Cuando los Estados o imperios desaparecen, se habla de decadencia y de épocas oscuras. Ironiza sobre esto el profesor James C. Scott, porque sospecha que una razón importante para que estas destrucciones sean lamentadas es que no dejan material para investigadores, arqueólogos y museos. Y añade que, en realidad, no hay razón para deplorar unos colapsos que “a menudo significaban la desagregación de un estado complejo, frágil y típicamente opresivo en fragmentos más pequeños y descentralizados” (Against the Grain. A Deep History of the Earliest States, Yale University Press, 2017).
Subraya que los bárbaros podían beneficiarse de los Estados, no sólo sometiéndolos a pillajes sino también comerciando con ellos; a veces los bárbaros recibían tributo para no depredar, una relación lógica porque el pillaje sistemático acaba con los incentivos a la producción.
Con anterioridad a los Estados modernos, el mundo tenía mucho movimiento, fronteras abiertas, y cientos de estados pequeños que iban cambiando o desapareciendo. Los Estados más grandes y en apariencia fuertes en realidad eran relativamente débiles, no solo por las epidemias que padecían por la aglomeración urbana, sino porque no podían someter a mucha gente. Hasta los años 1600, dice el profesor Scott, la mayoría de la población del mundo no había visto a un recaudador de impuestos de manera regular, “o, si lo había visto, siempre tenía la opción de volverse fiscalmente invisible”.

+---+

**Enunciado del problema**
Actualiza el fragmento del texto sobre el colapso de los Estados que empieza con "Cuando los Estados" y sigue hasta "a la producción.", cambiando "bárbaros" por "nómadas".

Entradas para localizar palabras y elementos:
+---+

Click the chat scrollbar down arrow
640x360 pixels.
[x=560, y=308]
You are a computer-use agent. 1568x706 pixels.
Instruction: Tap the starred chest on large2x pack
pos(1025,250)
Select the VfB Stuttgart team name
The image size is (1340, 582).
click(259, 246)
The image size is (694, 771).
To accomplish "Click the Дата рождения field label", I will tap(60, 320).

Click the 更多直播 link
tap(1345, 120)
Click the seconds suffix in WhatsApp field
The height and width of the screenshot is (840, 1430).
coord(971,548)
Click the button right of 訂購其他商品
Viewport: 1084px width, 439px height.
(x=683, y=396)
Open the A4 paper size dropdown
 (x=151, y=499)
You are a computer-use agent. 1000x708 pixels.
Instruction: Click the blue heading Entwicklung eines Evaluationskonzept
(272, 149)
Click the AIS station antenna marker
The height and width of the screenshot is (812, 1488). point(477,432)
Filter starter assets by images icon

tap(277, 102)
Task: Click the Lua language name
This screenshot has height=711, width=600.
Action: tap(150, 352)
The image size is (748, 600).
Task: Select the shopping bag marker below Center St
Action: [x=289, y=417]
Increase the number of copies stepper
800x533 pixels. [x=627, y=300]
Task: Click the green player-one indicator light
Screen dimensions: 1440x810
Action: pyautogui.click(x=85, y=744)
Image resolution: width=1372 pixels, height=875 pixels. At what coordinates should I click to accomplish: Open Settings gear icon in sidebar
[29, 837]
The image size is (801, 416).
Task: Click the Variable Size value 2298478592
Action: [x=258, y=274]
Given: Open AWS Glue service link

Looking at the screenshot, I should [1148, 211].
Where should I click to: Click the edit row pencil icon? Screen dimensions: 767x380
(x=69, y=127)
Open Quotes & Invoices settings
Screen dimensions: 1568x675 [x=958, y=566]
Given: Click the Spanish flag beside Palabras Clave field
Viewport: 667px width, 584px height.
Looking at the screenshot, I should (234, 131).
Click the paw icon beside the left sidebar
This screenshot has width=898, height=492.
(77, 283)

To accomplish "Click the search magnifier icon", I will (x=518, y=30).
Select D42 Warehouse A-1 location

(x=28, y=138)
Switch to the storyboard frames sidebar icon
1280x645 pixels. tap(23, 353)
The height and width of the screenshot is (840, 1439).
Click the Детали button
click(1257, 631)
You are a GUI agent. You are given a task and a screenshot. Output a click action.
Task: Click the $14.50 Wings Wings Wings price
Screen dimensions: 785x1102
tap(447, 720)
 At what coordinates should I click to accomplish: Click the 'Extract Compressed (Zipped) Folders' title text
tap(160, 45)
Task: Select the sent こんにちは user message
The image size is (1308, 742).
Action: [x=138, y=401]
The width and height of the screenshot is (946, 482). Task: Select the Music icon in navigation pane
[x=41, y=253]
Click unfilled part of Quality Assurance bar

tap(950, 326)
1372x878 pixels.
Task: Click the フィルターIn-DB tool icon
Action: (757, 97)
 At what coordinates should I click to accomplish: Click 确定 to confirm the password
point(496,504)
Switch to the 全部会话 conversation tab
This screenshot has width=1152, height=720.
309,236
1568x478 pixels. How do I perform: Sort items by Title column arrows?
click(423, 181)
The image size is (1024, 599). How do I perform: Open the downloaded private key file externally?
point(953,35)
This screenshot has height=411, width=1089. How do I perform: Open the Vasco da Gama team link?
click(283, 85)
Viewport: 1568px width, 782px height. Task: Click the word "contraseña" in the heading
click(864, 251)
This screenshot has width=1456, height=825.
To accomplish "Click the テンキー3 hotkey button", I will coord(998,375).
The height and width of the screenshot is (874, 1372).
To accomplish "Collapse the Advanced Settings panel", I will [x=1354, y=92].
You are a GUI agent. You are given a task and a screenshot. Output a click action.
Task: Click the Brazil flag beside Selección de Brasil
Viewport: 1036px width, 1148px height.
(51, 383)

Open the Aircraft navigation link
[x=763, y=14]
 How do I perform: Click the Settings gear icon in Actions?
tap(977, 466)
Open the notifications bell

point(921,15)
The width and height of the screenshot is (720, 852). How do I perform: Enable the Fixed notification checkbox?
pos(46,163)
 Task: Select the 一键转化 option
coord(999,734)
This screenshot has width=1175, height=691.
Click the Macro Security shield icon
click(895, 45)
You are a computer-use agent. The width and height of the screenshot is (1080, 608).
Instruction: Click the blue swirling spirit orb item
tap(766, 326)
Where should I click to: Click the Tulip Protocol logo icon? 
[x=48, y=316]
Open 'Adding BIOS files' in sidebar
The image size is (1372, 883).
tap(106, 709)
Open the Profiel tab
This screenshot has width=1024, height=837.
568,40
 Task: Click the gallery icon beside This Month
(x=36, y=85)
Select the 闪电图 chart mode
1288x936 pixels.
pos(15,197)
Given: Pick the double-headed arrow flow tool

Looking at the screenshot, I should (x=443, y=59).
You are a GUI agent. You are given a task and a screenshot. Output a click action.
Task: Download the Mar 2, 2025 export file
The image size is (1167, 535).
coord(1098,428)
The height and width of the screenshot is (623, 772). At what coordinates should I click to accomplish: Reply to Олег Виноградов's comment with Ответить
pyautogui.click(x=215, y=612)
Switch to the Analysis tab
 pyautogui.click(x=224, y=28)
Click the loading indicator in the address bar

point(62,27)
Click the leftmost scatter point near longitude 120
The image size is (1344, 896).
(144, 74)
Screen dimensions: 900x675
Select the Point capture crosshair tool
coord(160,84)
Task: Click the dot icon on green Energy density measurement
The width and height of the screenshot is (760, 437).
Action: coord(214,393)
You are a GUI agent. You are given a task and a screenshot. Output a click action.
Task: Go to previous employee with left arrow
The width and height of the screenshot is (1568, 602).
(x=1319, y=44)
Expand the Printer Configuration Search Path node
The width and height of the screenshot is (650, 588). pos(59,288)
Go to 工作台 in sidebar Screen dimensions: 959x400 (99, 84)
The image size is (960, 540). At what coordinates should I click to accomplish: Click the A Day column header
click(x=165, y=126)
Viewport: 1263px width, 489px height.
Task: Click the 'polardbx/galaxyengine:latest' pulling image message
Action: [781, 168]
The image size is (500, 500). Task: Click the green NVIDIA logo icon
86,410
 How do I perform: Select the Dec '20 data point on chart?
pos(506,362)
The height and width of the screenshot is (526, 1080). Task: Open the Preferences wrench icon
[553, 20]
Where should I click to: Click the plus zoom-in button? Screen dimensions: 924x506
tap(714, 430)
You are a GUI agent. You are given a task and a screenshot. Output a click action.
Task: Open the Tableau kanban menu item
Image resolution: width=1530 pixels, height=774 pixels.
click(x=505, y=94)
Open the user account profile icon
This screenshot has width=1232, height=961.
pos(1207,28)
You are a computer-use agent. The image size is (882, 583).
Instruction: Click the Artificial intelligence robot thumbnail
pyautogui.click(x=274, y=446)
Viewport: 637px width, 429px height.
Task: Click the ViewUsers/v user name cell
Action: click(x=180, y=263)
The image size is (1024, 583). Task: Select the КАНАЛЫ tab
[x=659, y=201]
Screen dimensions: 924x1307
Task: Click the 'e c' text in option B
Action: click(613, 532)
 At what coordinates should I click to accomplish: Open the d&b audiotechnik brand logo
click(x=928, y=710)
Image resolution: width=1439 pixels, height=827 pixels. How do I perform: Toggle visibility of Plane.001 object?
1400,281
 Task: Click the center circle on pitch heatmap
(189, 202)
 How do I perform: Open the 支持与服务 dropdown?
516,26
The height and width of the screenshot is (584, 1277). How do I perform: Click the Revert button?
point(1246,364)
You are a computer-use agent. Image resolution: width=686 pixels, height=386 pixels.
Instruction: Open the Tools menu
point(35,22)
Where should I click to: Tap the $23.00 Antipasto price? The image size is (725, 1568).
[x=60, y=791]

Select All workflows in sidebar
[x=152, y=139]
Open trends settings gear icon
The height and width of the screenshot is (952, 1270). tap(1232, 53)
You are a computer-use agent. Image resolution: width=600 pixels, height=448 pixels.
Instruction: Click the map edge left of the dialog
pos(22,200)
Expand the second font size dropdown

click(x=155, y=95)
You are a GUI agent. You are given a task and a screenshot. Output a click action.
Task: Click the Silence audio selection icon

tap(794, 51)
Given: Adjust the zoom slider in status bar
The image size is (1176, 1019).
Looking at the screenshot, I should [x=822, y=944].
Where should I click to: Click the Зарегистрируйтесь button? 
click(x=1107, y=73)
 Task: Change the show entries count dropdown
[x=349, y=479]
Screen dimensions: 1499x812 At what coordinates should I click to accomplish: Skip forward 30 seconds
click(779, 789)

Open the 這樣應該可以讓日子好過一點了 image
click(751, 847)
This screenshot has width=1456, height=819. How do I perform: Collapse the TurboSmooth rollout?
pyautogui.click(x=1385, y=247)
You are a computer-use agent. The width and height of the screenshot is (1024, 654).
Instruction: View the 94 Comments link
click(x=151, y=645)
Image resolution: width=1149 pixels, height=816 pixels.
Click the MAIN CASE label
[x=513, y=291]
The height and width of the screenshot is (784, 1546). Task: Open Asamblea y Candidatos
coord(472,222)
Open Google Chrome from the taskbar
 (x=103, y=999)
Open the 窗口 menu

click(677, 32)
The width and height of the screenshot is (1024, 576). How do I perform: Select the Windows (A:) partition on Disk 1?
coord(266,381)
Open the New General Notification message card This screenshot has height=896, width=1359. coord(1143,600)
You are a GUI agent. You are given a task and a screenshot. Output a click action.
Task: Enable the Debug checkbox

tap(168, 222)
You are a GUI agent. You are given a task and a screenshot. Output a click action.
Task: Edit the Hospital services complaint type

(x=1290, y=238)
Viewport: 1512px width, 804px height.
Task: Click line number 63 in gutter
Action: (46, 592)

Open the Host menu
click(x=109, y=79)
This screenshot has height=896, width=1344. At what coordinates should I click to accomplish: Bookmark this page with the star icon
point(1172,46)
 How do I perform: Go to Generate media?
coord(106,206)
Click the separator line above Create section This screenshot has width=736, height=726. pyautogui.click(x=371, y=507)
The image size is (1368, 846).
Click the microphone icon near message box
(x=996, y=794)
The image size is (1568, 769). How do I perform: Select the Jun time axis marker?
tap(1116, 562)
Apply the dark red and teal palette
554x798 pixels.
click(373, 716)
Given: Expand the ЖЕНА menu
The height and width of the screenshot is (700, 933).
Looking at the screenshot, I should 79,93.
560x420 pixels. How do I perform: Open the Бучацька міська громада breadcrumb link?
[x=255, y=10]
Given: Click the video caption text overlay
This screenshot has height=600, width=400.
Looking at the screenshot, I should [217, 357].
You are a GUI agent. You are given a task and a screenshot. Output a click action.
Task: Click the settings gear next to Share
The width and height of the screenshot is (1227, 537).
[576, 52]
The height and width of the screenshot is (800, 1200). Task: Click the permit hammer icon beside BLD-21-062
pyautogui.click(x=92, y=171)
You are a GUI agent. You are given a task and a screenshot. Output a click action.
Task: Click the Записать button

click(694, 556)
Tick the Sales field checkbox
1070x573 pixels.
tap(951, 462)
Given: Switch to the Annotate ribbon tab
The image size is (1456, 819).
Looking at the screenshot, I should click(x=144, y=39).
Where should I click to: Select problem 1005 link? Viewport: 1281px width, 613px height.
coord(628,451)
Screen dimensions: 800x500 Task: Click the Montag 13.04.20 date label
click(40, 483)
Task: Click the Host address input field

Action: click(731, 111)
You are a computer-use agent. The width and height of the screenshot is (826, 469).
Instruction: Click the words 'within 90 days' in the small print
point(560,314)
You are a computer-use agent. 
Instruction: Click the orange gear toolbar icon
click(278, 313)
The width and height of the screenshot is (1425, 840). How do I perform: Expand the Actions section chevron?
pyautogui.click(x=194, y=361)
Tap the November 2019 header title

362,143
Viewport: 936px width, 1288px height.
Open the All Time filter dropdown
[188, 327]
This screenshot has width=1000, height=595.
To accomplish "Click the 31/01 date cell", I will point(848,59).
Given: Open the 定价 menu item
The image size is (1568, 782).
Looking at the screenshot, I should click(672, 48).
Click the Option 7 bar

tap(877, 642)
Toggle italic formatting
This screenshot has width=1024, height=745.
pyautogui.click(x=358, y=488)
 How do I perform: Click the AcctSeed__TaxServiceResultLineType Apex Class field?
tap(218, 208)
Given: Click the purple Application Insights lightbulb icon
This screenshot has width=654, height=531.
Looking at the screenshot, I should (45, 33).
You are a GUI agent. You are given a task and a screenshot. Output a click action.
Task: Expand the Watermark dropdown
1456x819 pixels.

+---+

**Respuesta al problema**
Cuando los Estados o imperios desaparecen, se habla de decadencia y de épocas oscuras. Ironiza sobre esto el profesor James C. Scott, porque sospecha que una razón importante para que estas destrucciones sean lamentadas es que no dejan material para investigadores, arqueólogos y museos. Y añade que, en realidad, no hay razón para deplorar unos colapsos que “a menudo significaban la desagregación de un estado complejo, frágil y típicamente opresivo en fragmentos más pequeños y descentralizados” (Against the Grain. A Deep History of the Earliest States, Yale University Press, 2017).
Subraya que los nómadas podían beneficiarse de los Estados, no sólo sometiéndolos a pillajes sino también comerciando con ellos; a veces los nómadas recibían tributo para no depredar, una relación lógica porque el pillaje sistemático acaba con los incentivos a la producción.